Student activists were vital to the movement. A group called Students for a Trans Inclusive Barnard formed about six months ago to organize and inform the public about the process of creating a policy for admitting trans women.

Sarah Shuster (’15), a Barnard student involved the organization, explained that “even though the national movement has picked up speed significantly and Barnard just made this change, there have been students working on this for years.”

The process began by fighting for gender-inclusive bathrooms, bringing alum and trans activist Dean Spade in for a talk, and pushing the administration publicly and frequently for a change.  “The movement to have Women’s colleges be inclusive of trans women has been going on for a long time, Barnard included,” she said. 

Shuster said that students from Columbia were involved as well. “This year Students for a Trans Inclusive Barnard (STIB) was created out of the Columbia trans activist group [GendeRevolution] which worked to consolidate student voices and support. This group created a petition and has done work to educate students and administrators alike. This year we also had multiple forums in which students, alum, faculty, and staff were invited to voice their opinions and have a dialogue on what we thought regarding the admissions policy.” (Check out this article from Columbia University’s student paper that gives a full outline of the movement.)

Other students brought awareness through the arts instead. Luna Adler (Barnard ’15) created a film to bring attention to the issue before the highly anticipated trustee decision.  Adler’s video was a very accessible summary of what it means to be trans, and why trans women should be included in women’s spaces.

she/her/hers from Luna Adler on Vimeo.

“This is totally backwards,” said Barnard alum Ruth (’65) in the film, “because what Barnard has been about is helping women, strengthening women, to define themselves.

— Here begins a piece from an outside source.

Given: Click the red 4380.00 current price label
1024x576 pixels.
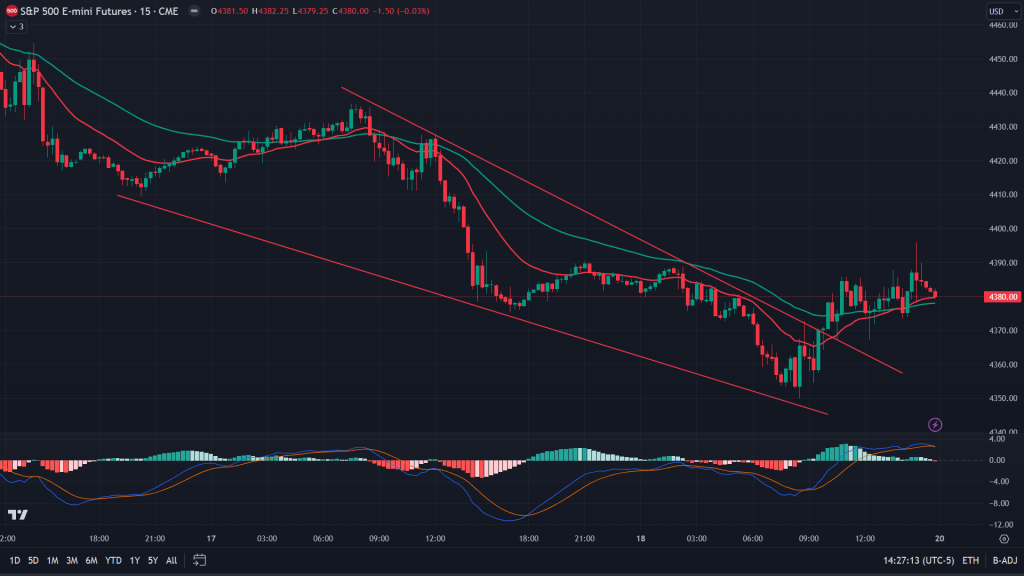Looking at the screenshot, I should 1002,297.
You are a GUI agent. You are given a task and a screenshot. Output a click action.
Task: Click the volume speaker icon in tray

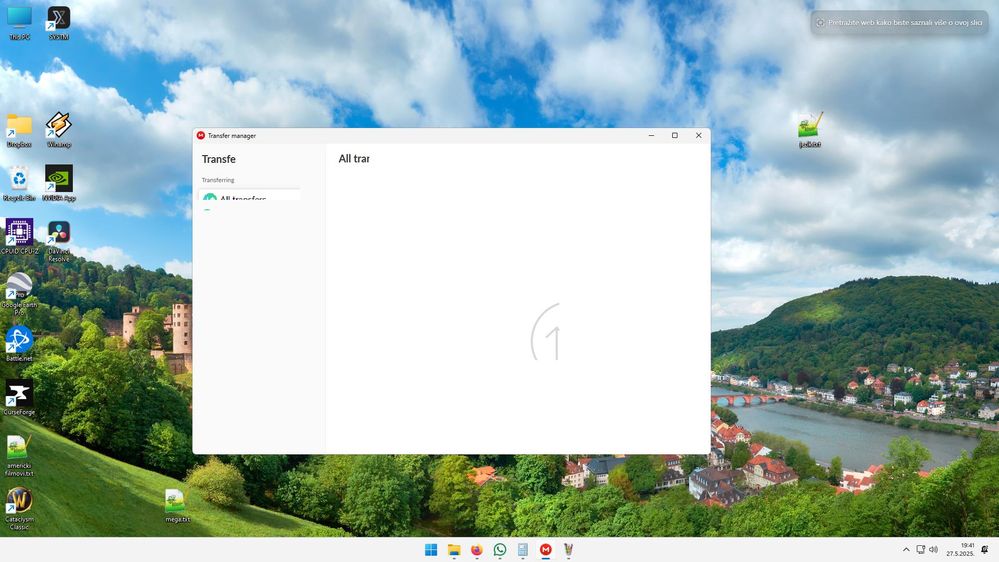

The ultimate act of self-definition is to assert the gender that you know you should be.”

Shuster is happy about Barnard’s decision and thinks it’s vital that trans women have a space at Barnard. Among other factors, she spotlighted violence against trans women: “the rates of violence that trans women are currently facing has been named a national epidemic, and as a women’s college it is Barnard’s job to support any self-identified woman,” she said. All in all, she thinks the decision couldn’t have gone any other way—“Because trans women are women!”